Additional conventions

Specific use cases and conventions

Conventions define how to encode some particular information in the file format by supporting specific use cases. Conventions define a set of new columns that are needed to represent a particular use case or experiment type (e.g., phosphorylation-enriched dataset). In addition, conventions define how some specific free-text columns (values that are not defined as ontology terms) should be written.

Conventions are documented and compiled from at https://github.com/bigbio/proteomics-sample-metadata/issues or by performing a pull-request. New conventions will be added to updated versions of this specification document in the future. It is planned that, unlike in other PSI formats, more regular updates will need to be done to be able to explain how new use cases for the format can be accommodated.

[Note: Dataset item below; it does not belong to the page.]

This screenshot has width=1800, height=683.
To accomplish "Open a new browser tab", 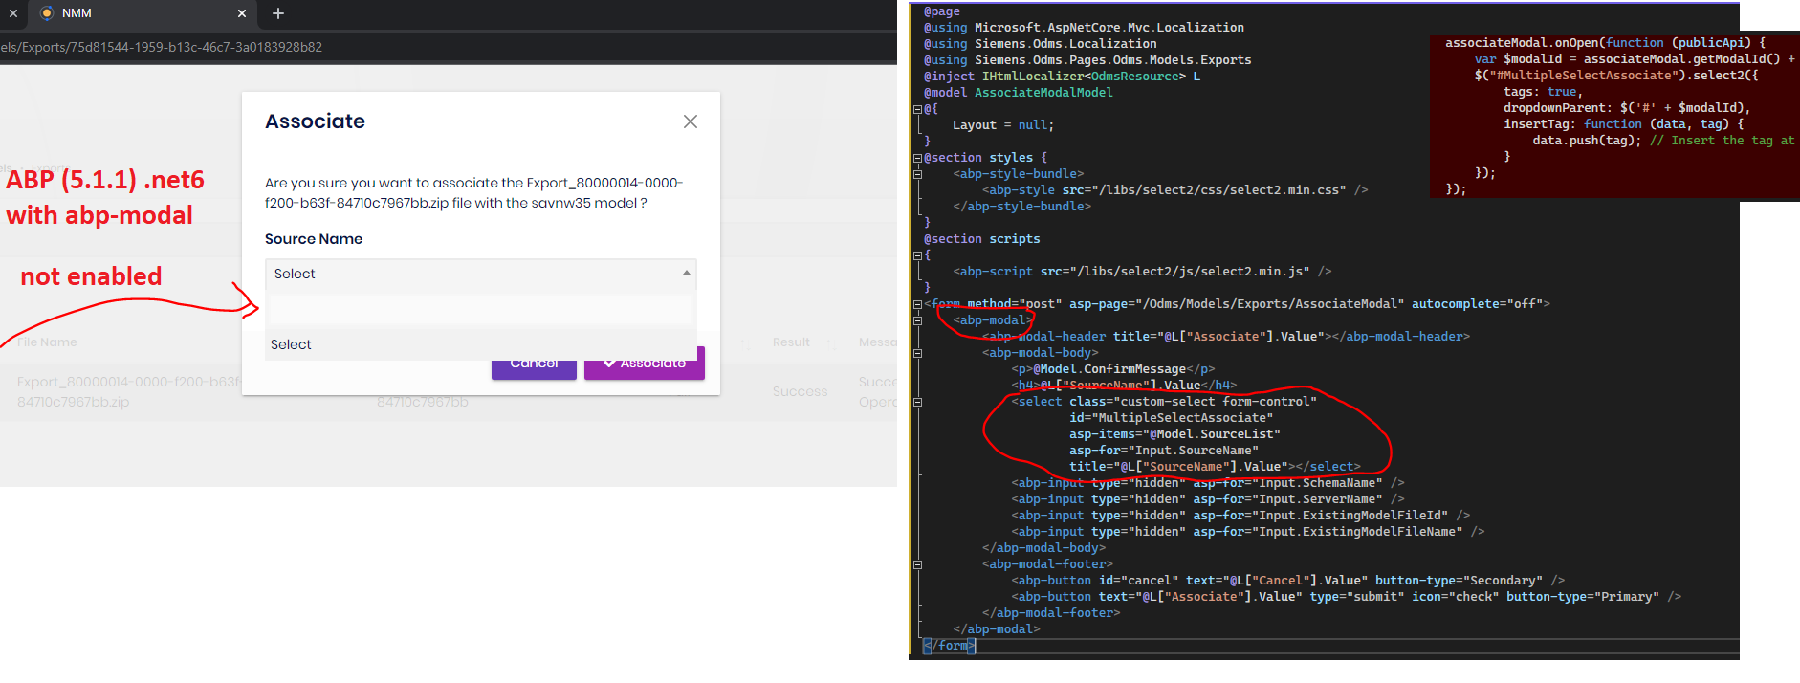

How to encode age and other elapsed times

One of the characteristics of a sample can be the age of an individual. It is RECOMMENDED to provide the age in the following format: {X}Y{X}M{X}D. Some valid examples are:

40Y (forty years)
40Y5M (forty years and 5 months)
40Y5M2D (forty years, 5 months, and 2 days)

When needed, weeks can also be used: 8W (eight weeks)

Age interval:

Sometimes the sample does not have an exact age but contains a range of ages. To annotate an age range the following convention is RECOMMENDED:

40Y-85Y

This means that the subject (sample) is between 40 and 85 years old. Other temporal information can be encoded similarly.

Phosphoproteomics and other post-translational modifications enriched studies

In PTM-enriched experiments, the characteristics[enrichment process] SHOULD be provided. The different values already included in EFO are:

enrichment of phosphorylated proteins
enrichment of glycosylated proteins

This characteristic can be used as a factor value[enrichment process] to differentiate the expression between proteins in the phospho-enriched sample when compared with the control.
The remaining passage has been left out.